• WRITTEN TASK A:
Copy the GMM-HMM training text word for word.

• TEXT SECTION:
>> BEGIN
How to train a Gaussian mixture hidden Markov model? I want to build a hidden Markov model (HMM) with continuous observations modeled as Gaussian mixtures (Gaussian mixture model = GMM).  
The way I understand the training process is that it should be made in $2$ steps.
1) Train the GMM parameters first using expectation-maximization (EM).
2) Train the HMM parameters using EM.
Is this training process correct or am I missing something?
 A: In the reference at the bottom $^*$, I see the training involves the following:


*

*Initialize the HMM & GMM parameters (randomly or using prior assumptions).
Then repeat the following until convergence criteria are satisfied:

*Do a forward pass and backwards pass to find probabilities associated with the training sequences and the parameters of the GMM-HMM.

*Recalculate the HMM & GMM parameters - the mean, covariances, and mixture coefficients of each mixture component at each state, and the transition probabilities between states - all calculated using the probabilities found in step 1.
>> END
• INPUT ROWS:
>> BEGIN
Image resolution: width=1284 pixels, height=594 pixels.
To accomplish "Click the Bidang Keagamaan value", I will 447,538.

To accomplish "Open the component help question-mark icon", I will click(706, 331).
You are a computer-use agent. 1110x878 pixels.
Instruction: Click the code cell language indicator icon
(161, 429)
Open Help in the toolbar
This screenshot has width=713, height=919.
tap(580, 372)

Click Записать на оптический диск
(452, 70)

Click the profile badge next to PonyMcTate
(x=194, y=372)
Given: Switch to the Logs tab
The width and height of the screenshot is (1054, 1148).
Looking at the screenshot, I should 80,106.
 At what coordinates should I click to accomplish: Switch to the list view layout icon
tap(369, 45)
>> END
• WRITTEN TASK B:
Rewrite the records starting at the line that contains "Click the profile badge next to PonyMcTate" and ending at the last line of the records, swapping "Logs" for "Events" and changing nothing else.

• RESPONSE A:
How to train a Gaussian mixture hidden Markov model? I want to build a hidden Markov model (HMM) with continuous observations modeled as Gaussian mixtures (Gaussian mixture model = GMM).  
The way I understand the training process is that it should be made in $2$ steps.
1) Train the GMM parameters first using expectation-maximization (EM).
2) Train the HMM parameters using EM.
Is this training process correct or am I missing something?
 A: In the reference at the bottom $^*$, I see the training involves the following:


*

*Initialize the HMM & GMM parameters (randomly or using prior assumptions).
Then repeat the following until convergence criteria are satisfied:

*Do a forward pass and backwards pass to find probabilities associated with the training sequences and the parameters of the GMM-HMM.

*Recalculate the HMM & GMM parameters - the mean, covariances, and mixture coefficients of each mixture component at each state, and the transition probabilities between states - all calculated using the probabilities found in step 1.

• RESPONSE B:
Click the profile badge next to PonyMcTate
(x=194, y=372)
Given: Switch to the Events tab
The width and height of the screenshot is (1054, 1148).
Looking at the screenshot, I should 80,106.
 At what coordinates should I click to accomplish: Switch to the list view layout icon
tap(369, 45)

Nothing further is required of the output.